Treasurer Matt Kean, who said the tax increase was “entirely appropriate,” made the comments following an outcry from the gaming industry over a lack of consultation on the proposal.
Kean said the Government’s decision to go ahead with the plan, which is expected to commence in July 2023, would generate AU$364m (US$244.2m) for disaster-stricken areas over the next three years.
Such aid would go to helping communities recover from the impact of various issues, including Covid-19, bushfires and floods.
“If casinos want to lose their social licence, if they want to turn a blind eye to things like money laundering then the NSW government thinks it’s not unreasonable to expect them to make a small contribution towards floods victims,” said Kean. “That’s entirely appropriate.”
The Government must pass legislation to introduce the duty rate changes, unless the casinos agree to the increases, which will see their poker machines attract a top tax rate of 60.67%.
The Star’s shares fell almost 12% upon the announcement of the proposal earlier this week.
The group has now commented that it is considering the proposed duty rates, stating: “The Star understands that the intended duty rate changes will apply only to the duty rates specified and will not otherwise amend the relevant agreement between The Star and the NSW Government.
“The Star understands the changes will require legislation to be passed by the NSW Parliament, unless the NSW Government and The Star agree to amend the duty agreement.
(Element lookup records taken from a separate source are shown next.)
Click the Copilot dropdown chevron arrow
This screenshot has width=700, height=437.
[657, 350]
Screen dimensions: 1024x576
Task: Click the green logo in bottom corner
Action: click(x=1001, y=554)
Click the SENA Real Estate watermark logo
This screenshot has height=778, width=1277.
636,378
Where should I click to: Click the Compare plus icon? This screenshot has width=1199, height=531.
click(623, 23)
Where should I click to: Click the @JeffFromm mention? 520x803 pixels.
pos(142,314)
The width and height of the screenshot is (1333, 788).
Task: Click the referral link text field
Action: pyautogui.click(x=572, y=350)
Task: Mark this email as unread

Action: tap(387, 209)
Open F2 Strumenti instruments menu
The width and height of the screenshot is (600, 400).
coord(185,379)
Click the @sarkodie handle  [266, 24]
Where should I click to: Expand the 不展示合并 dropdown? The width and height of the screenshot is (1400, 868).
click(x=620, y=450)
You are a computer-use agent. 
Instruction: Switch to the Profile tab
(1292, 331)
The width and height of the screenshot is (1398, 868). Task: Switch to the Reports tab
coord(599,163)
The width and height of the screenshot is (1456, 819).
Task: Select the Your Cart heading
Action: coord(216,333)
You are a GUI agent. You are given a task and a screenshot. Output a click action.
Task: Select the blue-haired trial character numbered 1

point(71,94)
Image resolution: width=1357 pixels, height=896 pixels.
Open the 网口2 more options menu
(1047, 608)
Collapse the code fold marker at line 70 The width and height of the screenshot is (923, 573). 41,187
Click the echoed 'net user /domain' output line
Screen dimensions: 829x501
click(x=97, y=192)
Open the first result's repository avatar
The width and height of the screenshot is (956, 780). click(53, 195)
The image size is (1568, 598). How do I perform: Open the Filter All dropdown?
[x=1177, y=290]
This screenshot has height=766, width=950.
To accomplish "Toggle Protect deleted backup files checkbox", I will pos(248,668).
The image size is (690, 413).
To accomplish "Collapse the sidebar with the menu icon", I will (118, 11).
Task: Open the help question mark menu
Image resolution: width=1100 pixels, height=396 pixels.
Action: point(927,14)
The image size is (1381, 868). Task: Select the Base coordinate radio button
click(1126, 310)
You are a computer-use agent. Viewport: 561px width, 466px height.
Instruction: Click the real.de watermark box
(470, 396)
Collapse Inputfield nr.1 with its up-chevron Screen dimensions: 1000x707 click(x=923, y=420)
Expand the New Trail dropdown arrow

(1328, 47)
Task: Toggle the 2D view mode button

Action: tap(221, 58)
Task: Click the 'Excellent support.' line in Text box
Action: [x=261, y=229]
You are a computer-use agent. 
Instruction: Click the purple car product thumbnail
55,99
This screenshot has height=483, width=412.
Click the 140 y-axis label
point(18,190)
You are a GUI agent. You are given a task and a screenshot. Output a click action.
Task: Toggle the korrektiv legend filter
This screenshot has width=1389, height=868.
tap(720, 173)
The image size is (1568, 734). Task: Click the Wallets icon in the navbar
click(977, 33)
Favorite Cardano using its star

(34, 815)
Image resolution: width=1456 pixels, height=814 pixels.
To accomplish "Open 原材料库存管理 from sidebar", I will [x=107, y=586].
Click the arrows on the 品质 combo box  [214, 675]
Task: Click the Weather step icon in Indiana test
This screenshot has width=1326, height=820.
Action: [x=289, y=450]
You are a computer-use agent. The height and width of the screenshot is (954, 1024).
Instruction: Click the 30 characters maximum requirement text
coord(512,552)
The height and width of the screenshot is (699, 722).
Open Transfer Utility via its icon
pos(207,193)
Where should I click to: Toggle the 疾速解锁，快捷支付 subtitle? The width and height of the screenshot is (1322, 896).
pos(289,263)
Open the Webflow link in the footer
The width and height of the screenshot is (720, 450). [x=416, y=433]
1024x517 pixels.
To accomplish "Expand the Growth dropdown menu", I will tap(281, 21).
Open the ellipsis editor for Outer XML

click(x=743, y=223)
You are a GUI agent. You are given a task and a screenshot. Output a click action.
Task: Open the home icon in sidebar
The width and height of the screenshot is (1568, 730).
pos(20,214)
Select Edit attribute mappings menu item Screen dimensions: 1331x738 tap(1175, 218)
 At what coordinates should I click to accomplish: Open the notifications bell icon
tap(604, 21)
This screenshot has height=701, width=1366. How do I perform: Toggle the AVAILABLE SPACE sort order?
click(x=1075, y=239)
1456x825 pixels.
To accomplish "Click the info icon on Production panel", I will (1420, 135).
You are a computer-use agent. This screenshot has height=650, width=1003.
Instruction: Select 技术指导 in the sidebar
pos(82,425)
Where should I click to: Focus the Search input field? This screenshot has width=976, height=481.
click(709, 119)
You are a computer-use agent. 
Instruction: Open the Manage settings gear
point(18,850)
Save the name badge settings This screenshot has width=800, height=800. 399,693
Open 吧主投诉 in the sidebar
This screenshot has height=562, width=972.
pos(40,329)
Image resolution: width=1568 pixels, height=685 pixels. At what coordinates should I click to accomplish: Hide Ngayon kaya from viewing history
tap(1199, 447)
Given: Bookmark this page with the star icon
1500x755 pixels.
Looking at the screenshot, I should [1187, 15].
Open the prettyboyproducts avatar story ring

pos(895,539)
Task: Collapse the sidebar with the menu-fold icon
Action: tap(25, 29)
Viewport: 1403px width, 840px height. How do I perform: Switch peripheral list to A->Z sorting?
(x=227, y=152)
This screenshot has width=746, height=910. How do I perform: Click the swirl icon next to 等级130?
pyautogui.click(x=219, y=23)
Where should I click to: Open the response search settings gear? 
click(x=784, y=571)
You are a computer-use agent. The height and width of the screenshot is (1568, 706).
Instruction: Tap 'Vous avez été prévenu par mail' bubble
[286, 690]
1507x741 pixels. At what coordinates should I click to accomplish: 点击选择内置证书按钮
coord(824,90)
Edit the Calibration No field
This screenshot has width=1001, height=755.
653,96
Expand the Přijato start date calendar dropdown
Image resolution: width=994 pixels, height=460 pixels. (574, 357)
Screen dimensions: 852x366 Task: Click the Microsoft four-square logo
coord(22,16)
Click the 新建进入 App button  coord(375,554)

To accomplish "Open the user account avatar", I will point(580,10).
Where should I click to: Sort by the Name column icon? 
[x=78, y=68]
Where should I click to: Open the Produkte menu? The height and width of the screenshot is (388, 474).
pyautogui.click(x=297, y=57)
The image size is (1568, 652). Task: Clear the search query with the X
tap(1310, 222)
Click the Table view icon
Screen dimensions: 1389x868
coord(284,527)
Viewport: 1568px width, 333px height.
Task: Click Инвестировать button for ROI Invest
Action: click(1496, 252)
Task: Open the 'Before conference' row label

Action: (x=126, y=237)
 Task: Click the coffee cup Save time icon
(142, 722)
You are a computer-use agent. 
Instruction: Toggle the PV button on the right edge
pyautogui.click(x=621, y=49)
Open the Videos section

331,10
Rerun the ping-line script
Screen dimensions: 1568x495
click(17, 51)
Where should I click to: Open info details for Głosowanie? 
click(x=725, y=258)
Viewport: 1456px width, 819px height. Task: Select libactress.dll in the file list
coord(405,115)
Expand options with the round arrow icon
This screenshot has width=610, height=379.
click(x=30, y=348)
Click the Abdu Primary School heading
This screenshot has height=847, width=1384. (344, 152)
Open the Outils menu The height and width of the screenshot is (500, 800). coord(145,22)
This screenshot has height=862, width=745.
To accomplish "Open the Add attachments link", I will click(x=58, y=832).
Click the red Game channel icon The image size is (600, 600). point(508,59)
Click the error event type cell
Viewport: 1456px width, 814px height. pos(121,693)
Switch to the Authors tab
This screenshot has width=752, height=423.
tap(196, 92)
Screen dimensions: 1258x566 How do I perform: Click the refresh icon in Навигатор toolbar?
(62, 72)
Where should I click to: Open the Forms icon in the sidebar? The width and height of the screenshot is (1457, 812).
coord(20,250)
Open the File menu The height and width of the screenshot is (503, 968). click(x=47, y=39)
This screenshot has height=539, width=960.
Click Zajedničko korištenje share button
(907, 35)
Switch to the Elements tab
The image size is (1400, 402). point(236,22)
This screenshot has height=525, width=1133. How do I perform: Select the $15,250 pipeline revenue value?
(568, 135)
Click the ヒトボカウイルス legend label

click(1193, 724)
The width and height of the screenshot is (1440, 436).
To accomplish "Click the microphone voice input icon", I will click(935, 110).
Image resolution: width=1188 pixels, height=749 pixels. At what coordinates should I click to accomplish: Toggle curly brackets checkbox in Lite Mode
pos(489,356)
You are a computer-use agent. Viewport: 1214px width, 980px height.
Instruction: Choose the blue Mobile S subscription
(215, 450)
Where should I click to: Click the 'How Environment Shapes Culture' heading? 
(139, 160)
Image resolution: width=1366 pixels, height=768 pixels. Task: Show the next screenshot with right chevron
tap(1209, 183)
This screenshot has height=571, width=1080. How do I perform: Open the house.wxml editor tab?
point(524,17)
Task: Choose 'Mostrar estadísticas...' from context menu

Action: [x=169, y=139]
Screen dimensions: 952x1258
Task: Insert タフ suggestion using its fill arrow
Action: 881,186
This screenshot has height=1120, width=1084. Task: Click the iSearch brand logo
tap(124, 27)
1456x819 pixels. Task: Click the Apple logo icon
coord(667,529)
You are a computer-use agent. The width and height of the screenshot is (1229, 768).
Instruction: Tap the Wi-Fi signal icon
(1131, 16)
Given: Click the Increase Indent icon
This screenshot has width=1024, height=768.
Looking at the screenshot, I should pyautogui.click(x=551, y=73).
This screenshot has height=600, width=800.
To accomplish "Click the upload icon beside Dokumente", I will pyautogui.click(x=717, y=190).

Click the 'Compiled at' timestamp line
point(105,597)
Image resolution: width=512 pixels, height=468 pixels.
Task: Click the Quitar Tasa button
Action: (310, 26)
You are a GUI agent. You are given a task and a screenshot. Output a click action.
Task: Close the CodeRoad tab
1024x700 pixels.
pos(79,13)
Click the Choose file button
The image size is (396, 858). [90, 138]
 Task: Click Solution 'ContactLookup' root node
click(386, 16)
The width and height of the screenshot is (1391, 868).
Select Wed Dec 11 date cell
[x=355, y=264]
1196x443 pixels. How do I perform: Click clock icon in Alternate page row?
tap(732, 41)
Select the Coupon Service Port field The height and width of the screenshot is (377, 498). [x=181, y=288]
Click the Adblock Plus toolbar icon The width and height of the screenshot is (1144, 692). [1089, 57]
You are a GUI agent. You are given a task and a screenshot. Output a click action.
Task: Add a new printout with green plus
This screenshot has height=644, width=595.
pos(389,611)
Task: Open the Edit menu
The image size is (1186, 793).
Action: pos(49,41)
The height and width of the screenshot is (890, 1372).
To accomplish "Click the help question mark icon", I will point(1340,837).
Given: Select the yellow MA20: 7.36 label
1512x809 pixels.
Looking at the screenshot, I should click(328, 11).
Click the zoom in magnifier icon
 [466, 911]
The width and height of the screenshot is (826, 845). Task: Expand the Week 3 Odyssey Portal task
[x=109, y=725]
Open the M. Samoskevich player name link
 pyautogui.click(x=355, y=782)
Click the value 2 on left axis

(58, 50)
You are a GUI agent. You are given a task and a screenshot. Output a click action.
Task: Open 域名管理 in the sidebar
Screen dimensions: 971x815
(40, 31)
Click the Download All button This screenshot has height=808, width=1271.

The Star is currently considering the proposed increased duty rates and the impact on its operations in NSW. The NSW Government has stated that it will consult with The Star in relation to implementation.”
In other news from The Star, the operator has provided details on its payment regarding the AU$100m penalty that it received in October 2022.
On a timetable agreed by the NSW Independent Casino Commission (NICC), The Star will pay AU$30m payable by 31 March 2023, AU$30m payable by 30 June 2023, and AU$40m payable by 29 December 2023.
Moreover, the group will pay the AU$7m in costs incurred by the Independent Liquor and Gaming Authority in connection with the Bell Review by 31 January 2023.